Task requirements
Your answer must hold only the lines below from the line containing "Task: Open the" through the line containing "Viewport: 1024px width, 397px height.", each reproduced exactly.

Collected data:
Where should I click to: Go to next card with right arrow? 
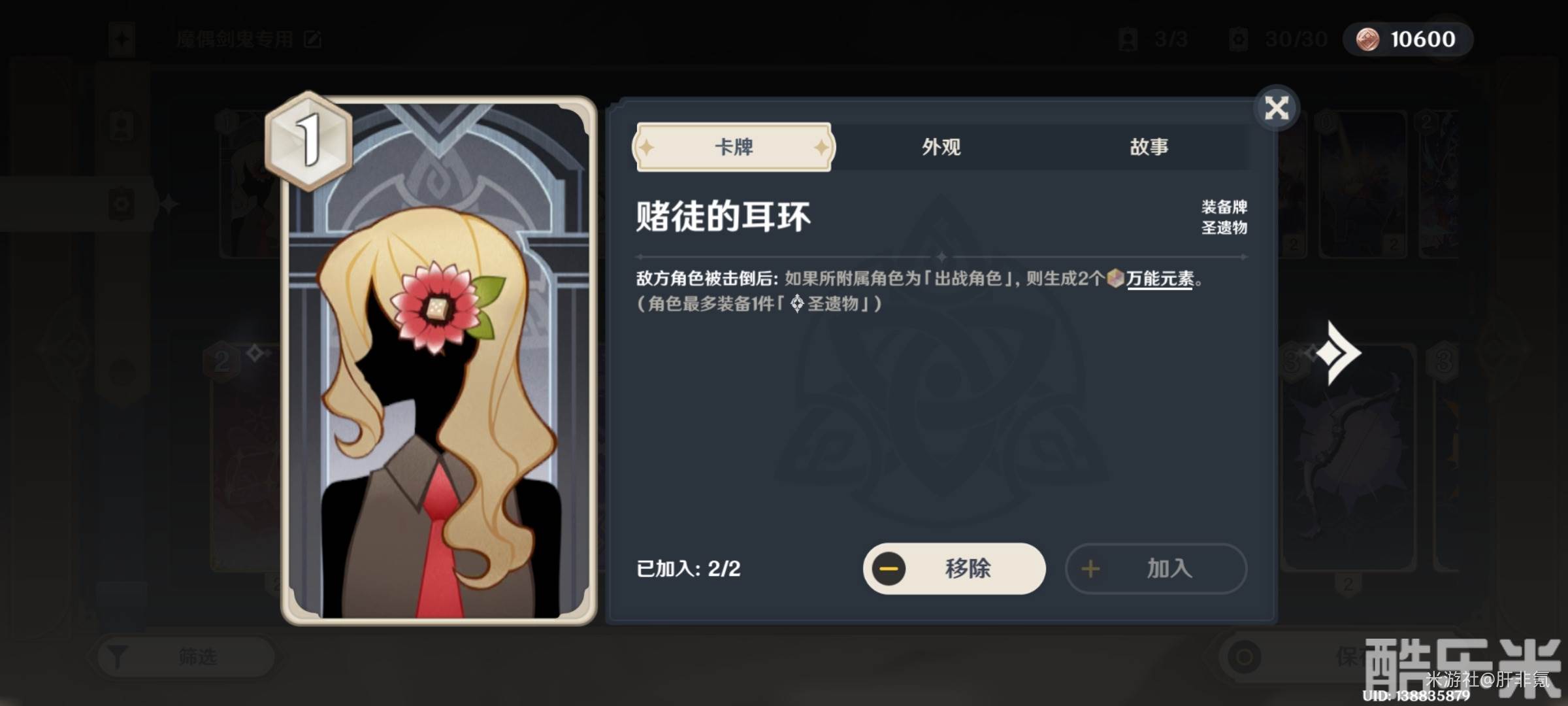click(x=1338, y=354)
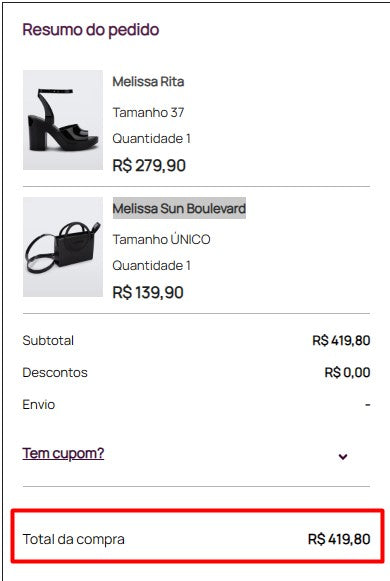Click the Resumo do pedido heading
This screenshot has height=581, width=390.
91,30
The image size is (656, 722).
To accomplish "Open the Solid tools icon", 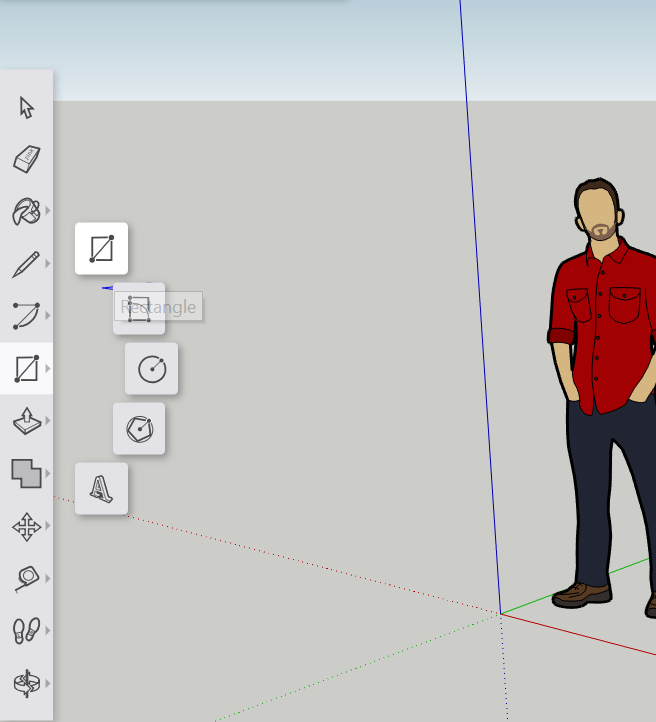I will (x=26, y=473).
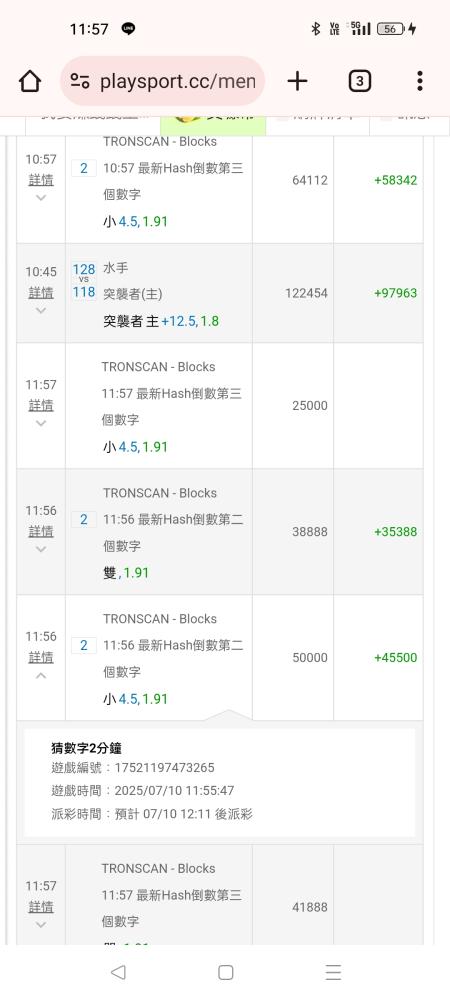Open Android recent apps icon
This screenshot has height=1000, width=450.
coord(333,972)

* * *

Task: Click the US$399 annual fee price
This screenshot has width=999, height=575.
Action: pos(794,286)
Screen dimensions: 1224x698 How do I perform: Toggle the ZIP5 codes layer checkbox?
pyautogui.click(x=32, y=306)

==

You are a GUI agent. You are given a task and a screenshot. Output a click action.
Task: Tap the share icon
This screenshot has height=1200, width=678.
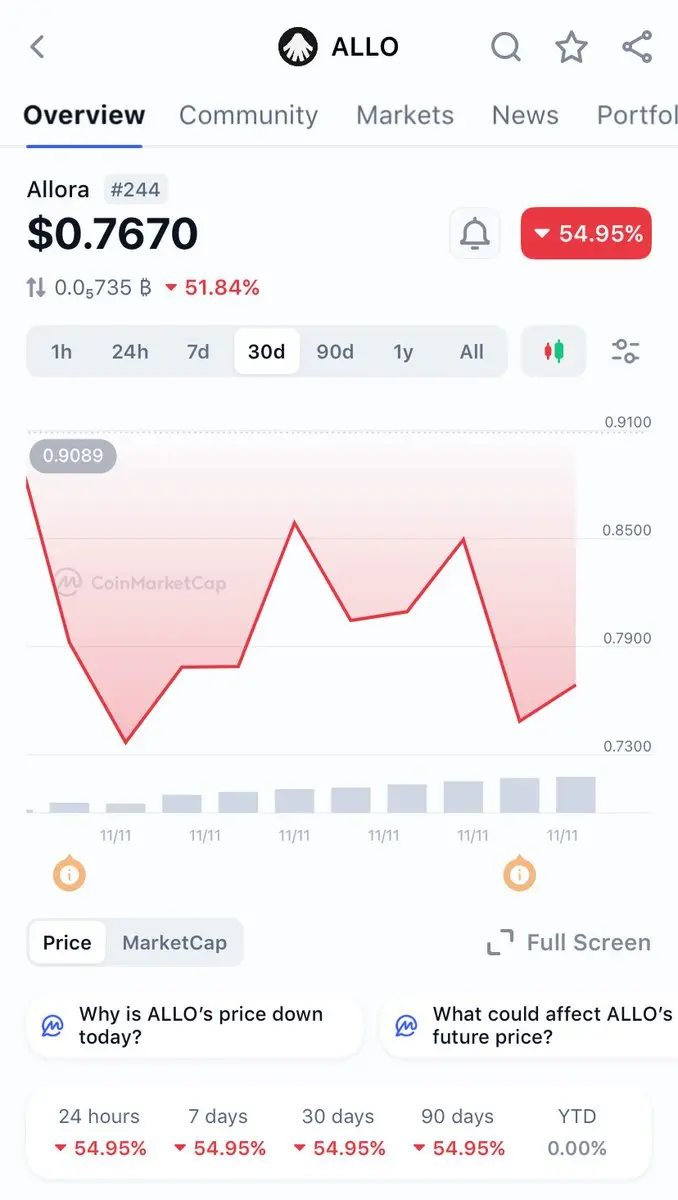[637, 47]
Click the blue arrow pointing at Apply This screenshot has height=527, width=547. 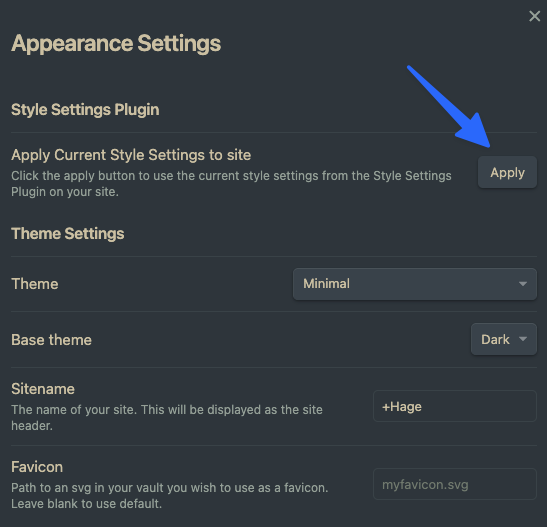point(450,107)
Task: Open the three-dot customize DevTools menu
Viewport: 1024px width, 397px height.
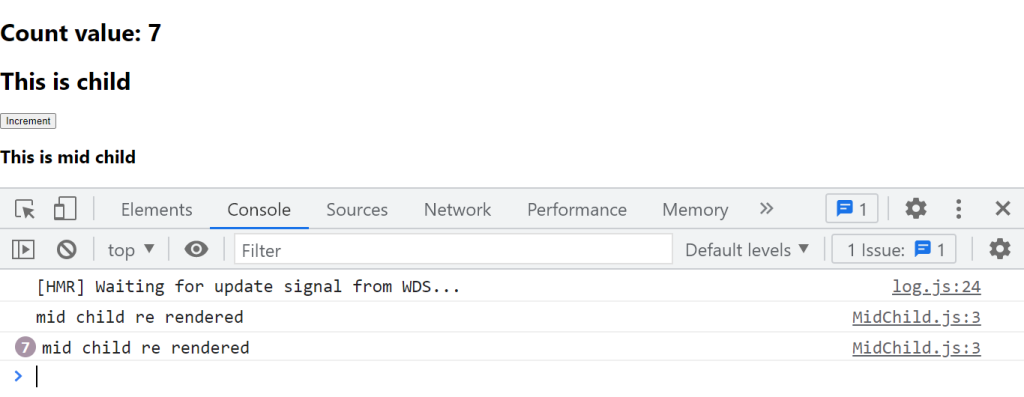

Solved exercise
Task: Open the three-dot customize DevTools menu
Viewport: 1024px width, 397px height.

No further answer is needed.